(Stored data entries)
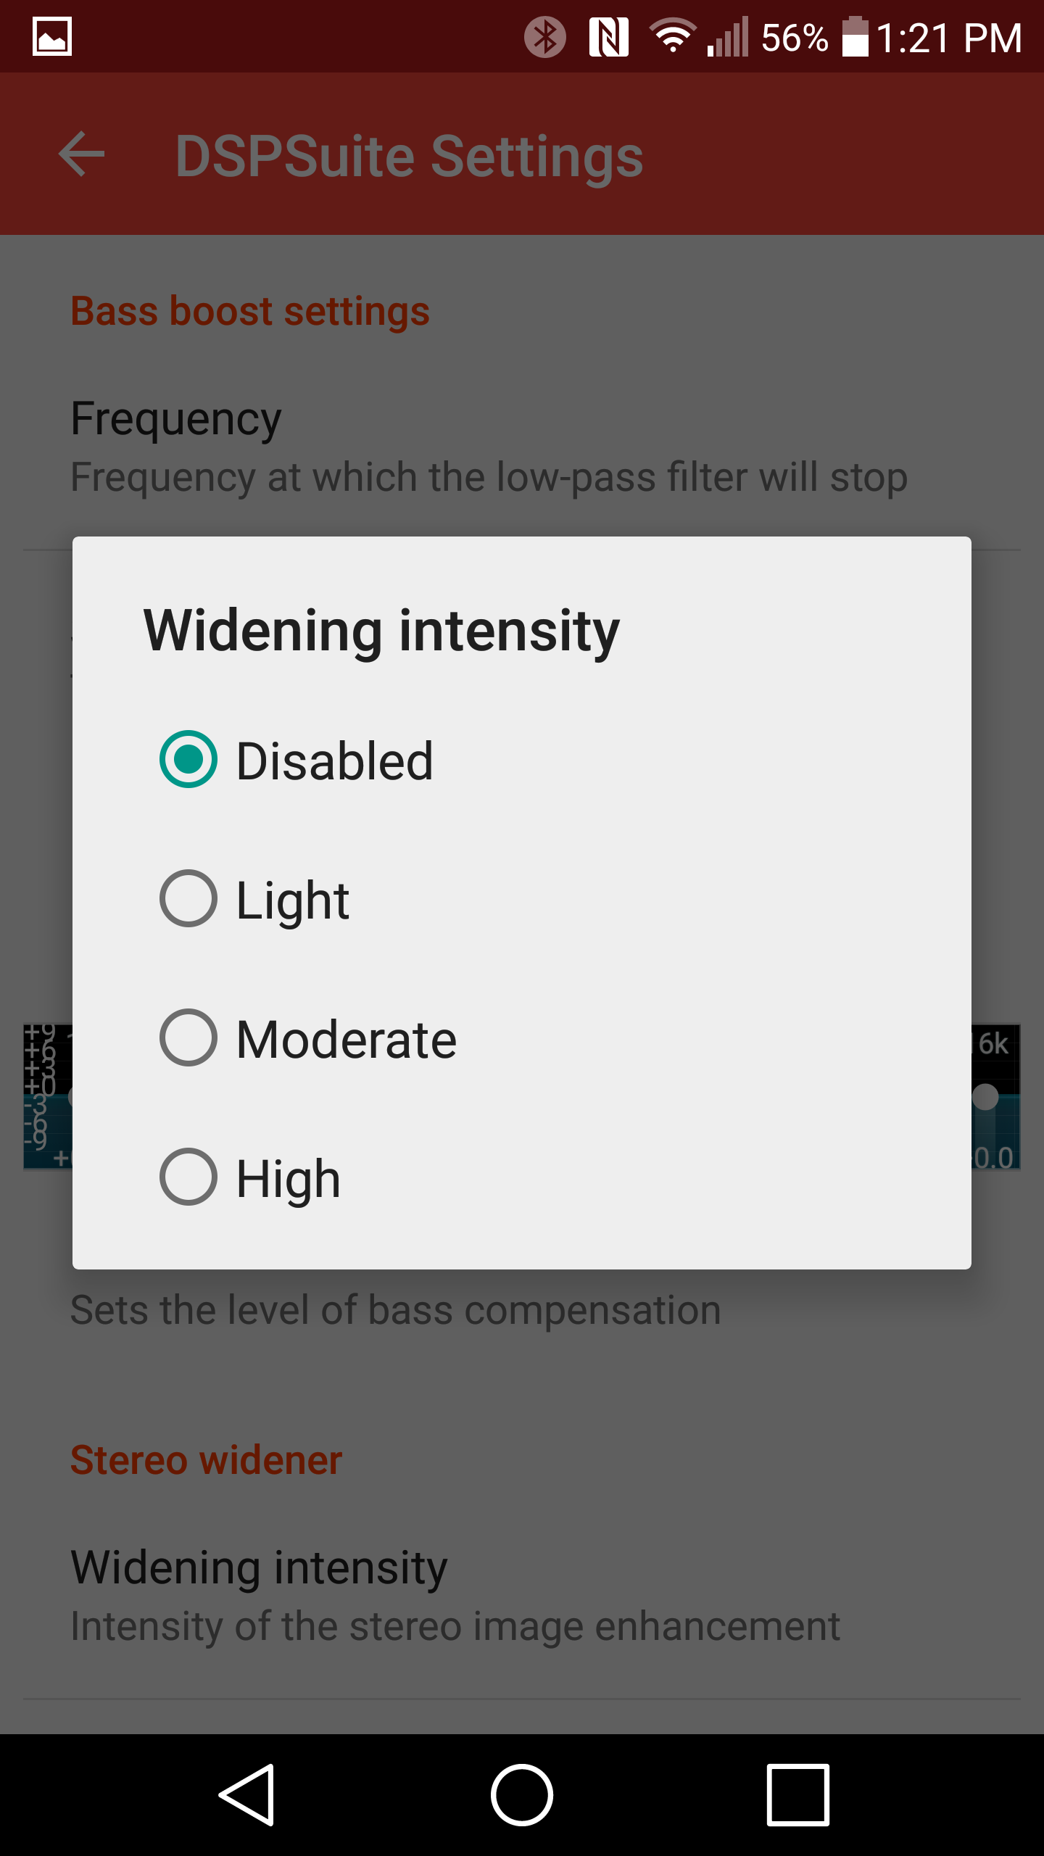Tap the Wi-Fi signal icon
1044x1856 pixels.
point(672,36)
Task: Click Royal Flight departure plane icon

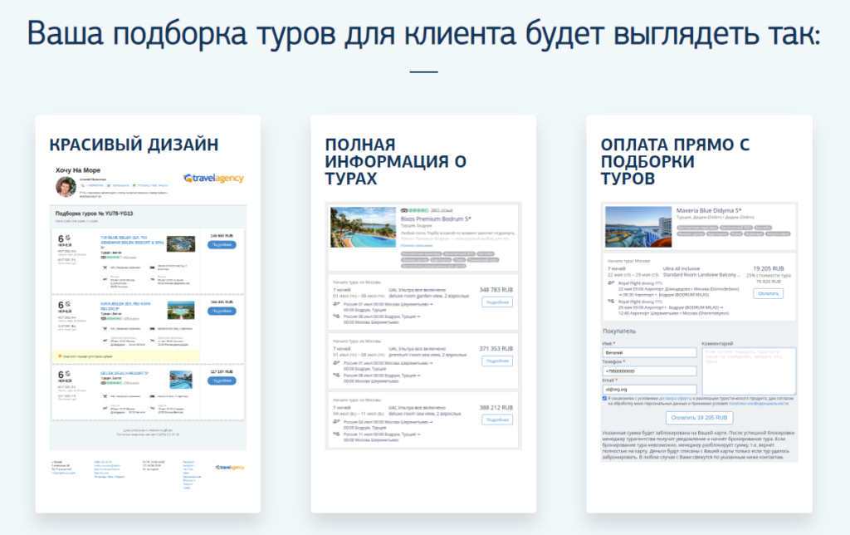Action: tap(611, 283)
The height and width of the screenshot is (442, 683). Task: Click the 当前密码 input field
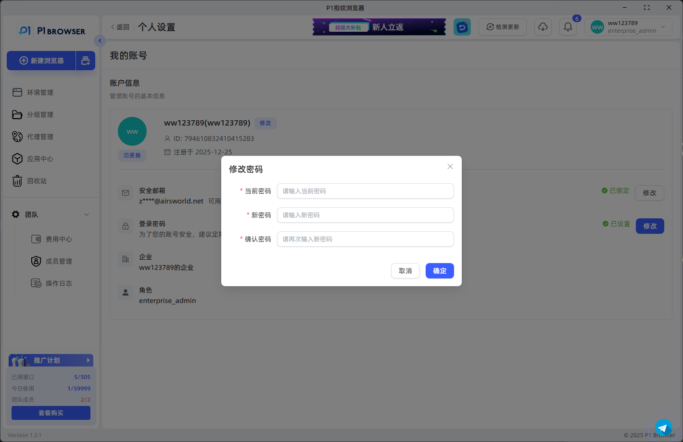tap(365, 191)
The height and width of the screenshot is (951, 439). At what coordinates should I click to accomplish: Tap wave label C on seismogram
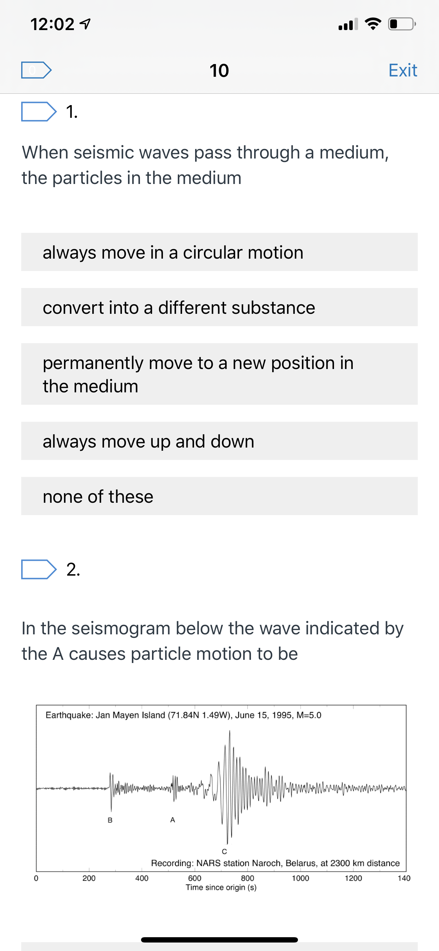coord(224,851)
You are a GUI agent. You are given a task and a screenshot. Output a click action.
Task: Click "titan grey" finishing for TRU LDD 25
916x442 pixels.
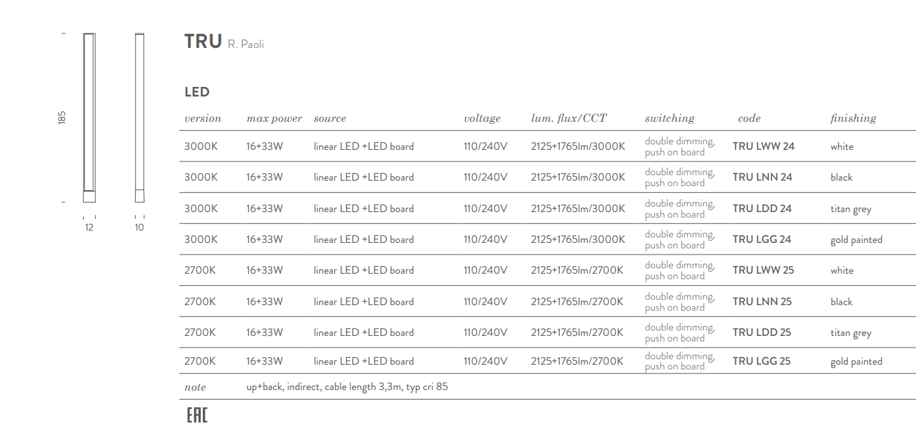click(x=851, y=333)
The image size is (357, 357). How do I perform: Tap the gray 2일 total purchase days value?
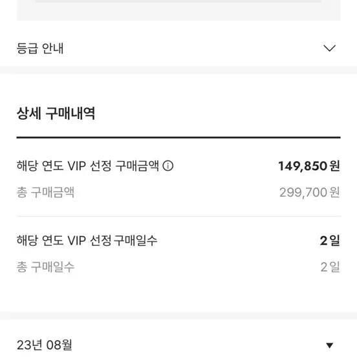pyautogui.click(x=330, y=267)
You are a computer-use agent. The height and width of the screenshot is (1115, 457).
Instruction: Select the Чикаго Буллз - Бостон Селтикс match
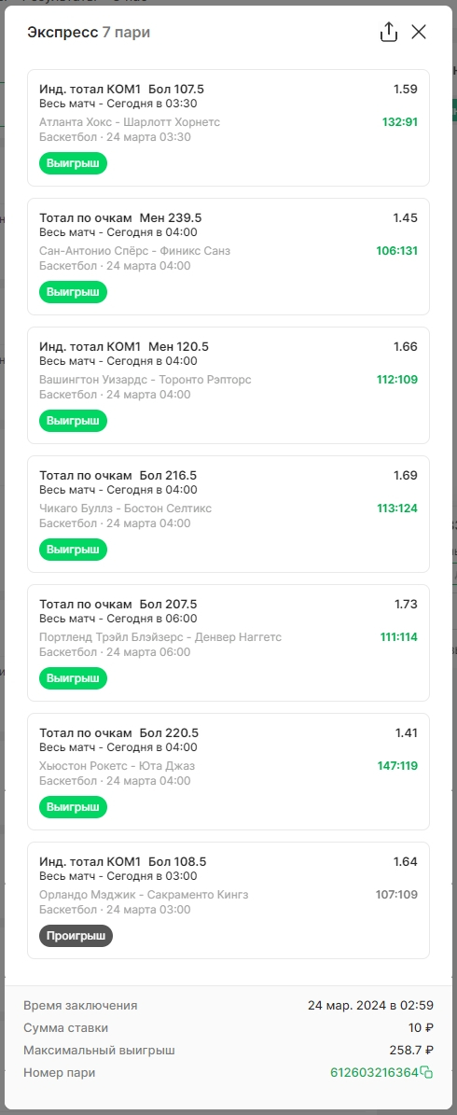126,508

Problem >> Which lines of the data above contain the string "agent"? Copy each of them.

The answer >>
You are a GUI agent. You are given a task and a screenshot. Output a click action.
You are a computer-use agent. The height and width of the screenshot is (1115, 457).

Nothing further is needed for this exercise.